WORK ORDER: Set down the line that has "This screenshot has height=360, width=640." and each line beneath it, through the last line of the entries, exactly and with no others.

[Dataset entries]
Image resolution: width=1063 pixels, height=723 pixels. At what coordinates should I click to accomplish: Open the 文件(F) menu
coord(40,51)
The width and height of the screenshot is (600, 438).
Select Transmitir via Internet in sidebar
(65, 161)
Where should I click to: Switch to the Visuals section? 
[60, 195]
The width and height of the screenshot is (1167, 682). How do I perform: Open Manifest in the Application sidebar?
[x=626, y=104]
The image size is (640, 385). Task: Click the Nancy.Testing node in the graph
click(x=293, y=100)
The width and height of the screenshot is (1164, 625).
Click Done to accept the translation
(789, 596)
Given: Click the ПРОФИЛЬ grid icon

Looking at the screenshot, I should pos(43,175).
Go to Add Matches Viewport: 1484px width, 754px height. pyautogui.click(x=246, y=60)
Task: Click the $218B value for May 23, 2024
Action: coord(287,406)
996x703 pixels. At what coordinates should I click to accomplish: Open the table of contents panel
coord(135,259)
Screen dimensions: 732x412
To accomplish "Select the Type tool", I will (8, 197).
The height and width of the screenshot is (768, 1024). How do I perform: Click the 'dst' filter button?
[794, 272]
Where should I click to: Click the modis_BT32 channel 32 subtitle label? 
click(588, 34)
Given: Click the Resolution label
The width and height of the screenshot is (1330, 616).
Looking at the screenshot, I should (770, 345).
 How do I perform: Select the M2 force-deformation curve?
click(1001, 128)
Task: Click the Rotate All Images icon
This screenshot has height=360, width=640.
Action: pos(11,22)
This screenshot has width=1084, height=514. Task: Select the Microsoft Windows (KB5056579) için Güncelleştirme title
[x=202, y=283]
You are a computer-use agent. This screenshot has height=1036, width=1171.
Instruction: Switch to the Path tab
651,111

REPLY TO THE TASK:
This screenshot has height=360, width=640.
Action: pos(11,22)
This screenshot has width=1084, height=514. Task: Select the Microsoft Windows (KB5056579) için Güncelleştirme title
[x=202, y=283]
You are a computer-use agent. This screenshot has height=1036, width=1171.
Instruction: Switch to the Path tab
651,111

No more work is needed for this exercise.